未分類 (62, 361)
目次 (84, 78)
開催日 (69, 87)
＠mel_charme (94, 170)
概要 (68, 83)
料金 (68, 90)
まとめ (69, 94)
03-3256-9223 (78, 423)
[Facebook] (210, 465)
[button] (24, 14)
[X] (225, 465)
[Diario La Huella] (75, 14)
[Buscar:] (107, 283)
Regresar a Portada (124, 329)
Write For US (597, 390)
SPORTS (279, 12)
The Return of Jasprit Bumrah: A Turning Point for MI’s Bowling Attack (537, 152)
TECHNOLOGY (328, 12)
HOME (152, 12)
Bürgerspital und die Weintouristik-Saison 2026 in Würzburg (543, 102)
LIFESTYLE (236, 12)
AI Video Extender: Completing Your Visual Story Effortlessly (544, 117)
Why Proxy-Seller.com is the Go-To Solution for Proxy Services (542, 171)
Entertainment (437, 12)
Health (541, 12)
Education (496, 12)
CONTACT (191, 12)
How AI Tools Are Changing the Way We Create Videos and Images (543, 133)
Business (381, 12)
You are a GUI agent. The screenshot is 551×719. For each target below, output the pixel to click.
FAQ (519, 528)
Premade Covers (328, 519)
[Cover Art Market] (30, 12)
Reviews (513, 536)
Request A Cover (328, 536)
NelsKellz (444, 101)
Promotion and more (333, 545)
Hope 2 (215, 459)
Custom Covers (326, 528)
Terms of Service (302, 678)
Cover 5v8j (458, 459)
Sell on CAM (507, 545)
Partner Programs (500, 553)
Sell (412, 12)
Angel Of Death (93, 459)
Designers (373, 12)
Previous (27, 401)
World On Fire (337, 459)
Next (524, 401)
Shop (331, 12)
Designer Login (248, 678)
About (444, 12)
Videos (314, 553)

→ **Direction**
Rewrite the whole listing above, swapping "Previous" for "Back" and leaving everything else unchanged.

→ **Right answer**
未分類 (62, 361)
目次 (84, 78)
開催日 (69, 87)
＠mel_charme (94, 170)
概要 (68, 83)
料金 (68, 90)
まとめ (69, 94)
03-3256-9223 (78, 423)
[Facebook] (210, 465)
[button] (24, 14)
[X] (225, 465)
[Diario La Huella] (75, 14)
[Buscar:] (107, 283)
Regresar a Portada (124, 329)
Write For US (597, 390)
SPORTS (279, 12)
The Return of Jasprit Bumrah: A Turning Point for MI’s Bowling Attack (537, 152)
TECHNOLOGY (328, 12)
HOME (152, 12)
Bürgerspital und die Weintouristik-Saison 2026 in Würzburg (543, 102)
LIFESTYLE (236, 12)
AI Video Extender: Completing Your Visual Story Effortlessly (544, 117)
Why Proxy-Seller.com is the Go-To Solution for Proxy Services (542, 171)
Entertainment (437, 12)
Health (541, 12)
Education (496, 12)
CONTACT (191, 12)
How AI Tools Are Changing the Way We Create Videos and Images (543, 133)
Business (381, 12)
You are a GUI agent. The screenshot is 551×719. For each target below, output the pixel to click.
FAQ (519, 528)
Premade Covers (328, 519)
[Cover Art Market] (30, 12)
Reviews (513, 536)
Request A Cover (328, 536)
NelsKellz (444, 101)
Promotion and more (333, 545)
Hope 2 (215, 459)
Custom Covers (326, 528)
Terms of Service (302, 678)
Cover 5v8j (458, 459)
Sell on CAM (507, 545)
Partner Programs (500, 553)
Sell (412, 12)
Angel Of Death (93, 459)
Designers (373, 12)
Back (27, 401)
World On Fire (337, 459)
Next (524, 401)
Shop (331, 12)
Designer Login (248, 678)
About (444, 12)
Videos (314, 553)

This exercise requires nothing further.